Your instructions:
Copy the following rows word for word.

Data on locating visible targets
+++
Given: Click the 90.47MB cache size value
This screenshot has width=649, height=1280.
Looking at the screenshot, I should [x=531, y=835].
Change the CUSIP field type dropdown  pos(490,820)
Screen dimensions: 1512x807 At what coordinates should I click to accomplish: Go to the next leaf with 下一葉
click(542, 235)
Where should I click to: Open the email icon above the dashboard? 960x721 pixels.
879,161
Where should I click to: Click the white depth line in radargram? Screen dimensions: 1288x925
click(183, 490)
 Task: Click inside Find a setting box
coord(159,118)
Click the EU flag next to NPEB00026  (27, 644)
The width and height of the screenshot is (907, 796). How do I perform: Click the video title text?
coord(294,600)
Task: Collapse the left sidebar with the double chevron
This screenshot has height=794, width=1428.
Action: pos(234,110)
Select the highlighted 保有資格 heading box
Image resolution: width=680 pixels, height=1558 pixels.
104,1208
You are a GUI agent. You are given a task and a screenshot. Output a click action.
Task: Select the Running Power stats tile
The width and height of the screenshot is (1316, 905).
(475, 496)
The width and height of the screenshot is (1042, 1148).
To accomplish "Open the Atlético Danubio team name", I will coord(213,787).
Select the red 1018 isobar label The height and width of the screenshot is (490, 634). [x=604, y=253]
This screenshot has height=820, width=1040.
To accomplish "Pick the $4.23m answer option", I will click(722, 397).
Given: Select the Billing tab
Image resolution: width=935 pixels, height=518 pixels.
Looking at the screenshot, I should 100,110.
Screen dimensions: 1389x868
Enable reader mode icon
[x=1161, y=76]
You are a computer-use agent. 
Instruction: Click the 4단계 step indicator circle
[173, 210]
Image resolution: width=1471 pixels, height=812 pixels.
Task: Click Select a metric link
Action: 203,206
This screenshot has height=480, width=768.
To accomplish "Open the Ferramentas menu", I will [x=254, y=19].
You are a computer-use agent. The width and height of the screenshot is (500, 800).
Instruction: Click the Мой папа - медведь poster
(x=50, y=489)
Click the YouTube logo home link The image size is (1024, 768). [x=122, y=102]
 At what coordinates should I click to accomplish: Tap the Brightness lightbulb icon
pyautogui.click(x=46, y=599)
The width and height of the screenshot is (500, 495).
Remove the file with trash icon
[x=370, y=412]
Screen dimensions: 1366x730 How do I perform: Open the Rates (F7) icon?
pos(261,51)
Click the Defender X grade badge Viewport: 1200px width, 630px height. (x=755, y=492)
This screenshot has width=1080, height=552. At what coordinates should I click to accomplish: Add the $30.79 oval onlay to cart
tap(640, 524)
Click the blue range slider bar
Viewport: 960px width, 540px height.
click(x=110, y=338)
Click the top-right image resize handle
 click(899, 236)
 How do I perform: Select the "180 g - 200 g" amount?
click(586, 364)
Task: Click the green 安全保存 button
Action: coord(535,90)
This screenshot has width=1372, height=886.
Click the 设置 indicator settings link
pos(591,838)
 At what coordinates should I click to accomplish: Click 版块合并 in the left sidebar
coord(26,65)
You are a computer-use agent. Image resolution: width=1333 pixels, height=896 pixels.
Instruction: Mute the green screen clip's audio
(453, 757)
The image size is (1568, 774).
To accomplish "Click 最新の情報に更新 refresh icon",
+++
Exercise response:
Given: Click the 90.47MB cache size value
This screenshot has width=649, height=1280.
Looking at the screenshot, I should [x=531, y=835].
Change the CUSIP field type dropdown  pos(490,820)
Screen dimensions: 1512x807 At what coordinates should I click to accomplish: Go to the next leaf with 下一葉
click(542, 235)
Where should I click to: Open the email icon above the dashboard? 960x721 pixels.
879,161
Where should I click to: Click the white depth line in radargram? Screen dimensions: 1288x925
click(183, 490)
 Task: Click inside Find a setting box
coord(159,118)
Click the EU flag next to NPEB00026  (27, 644)
The width and height of the screenshot is (907, 796). How do I perform: Click the video title text?
coord(294,600)
Task: Collapse the left sidebar with the double chevron
This screenshot has height=794, width=1428.
Action: pos(234,110)
Select the highlighted 保有資格 heading box
Image resolution: width=680 pixels, height=1558 pixels.
104,1208
You are a GUI agent. You are given a task and a screenshot. Output a click action.
Task: Select the Running Power stats tile
The width and height of the screenshot is (1316, 905).
(475, 496)
The width and height of the screenshot is (1042, 1148).
To accomplish "Open the Atlético Danubio team name", I will coord(213,787).
Select the red 1018 isobar label The height and width of the screenshot is (490, 634). [x=604, y=253]
This screenshot has height=820, width=1040.
To accomplish "Pick the $4.23m answer option", I will click(722, 397).
Given: Select the Billing tab
Image resolution: width=935 pixels, height=518 pixels.
Looking at the screenshot, I should 100,110.
Screen dimensions: 1389x868
Enable reader mode icon
[x=1161, y=76]
You are a computer-use agent. 
Instruction: Click the 4단계 step indicator circle
[173, 210]
Image resolution: width=1471 pixels, height=812 pixels.
Task: Click Select a metric link
Action: 203,206
This screenshot has height=480, width=768.
To accomplish "Open the Ferramentas menu", I will [x=254, y=19].
You are a computer-use agent. The width and height of the screenshot is (500, 800).
Instruction: Click the Мой папа - медведь poster
(x=50, y=489)
Click the YouTube logo home link The image size is (1024, 768). [x=122, y=102]
 At what coordinates should I click to accomplish: Tap the Brightness lightbulb icon
pyautogui.click(x=46, y=599)
The width and height of the screenshot is (500, 495).
Remove the file with trash icon
[x=370, y=412]
Screen dimensions: 1366x730 How do I perform: Open the Rates (F7) icon?
pos(261,51)
Click the Defender X grade badge Viewport: 1200px width, 630px height. (x=755, y=492)
This screenshot has width=1080, height=552. At what coordinates should I click to accomplish: Add the $30.79 oval onlay to cart
tap(640, 524)
Click the blue range slider bar
Viewport: 960px width, 540px height.
click(x=110, y=338)
Click the top-right image resize handle
 click(899, 236)
 How do I perform: Select the "180 g - 200 g" amount?
click(586, 364)
Task: Click the green 安全保存 button
Action: coord(535,90)
This screenshot has width=1372, height=886.
Click the 设置 indicator settings link
pos(591,838)
 At what coordinates should I click to accomplish: Click 版块合并 in the left sidebar
coord(26,65)
You are a computer-use agent. Image resolution: width=1333 pixels, height=896 pixels.
Instruction: Mute the green screen clip's audio
(453, 757)
The image size is (1568, 774).
To accomplish "Click 最新の情報に更新 refresh icon",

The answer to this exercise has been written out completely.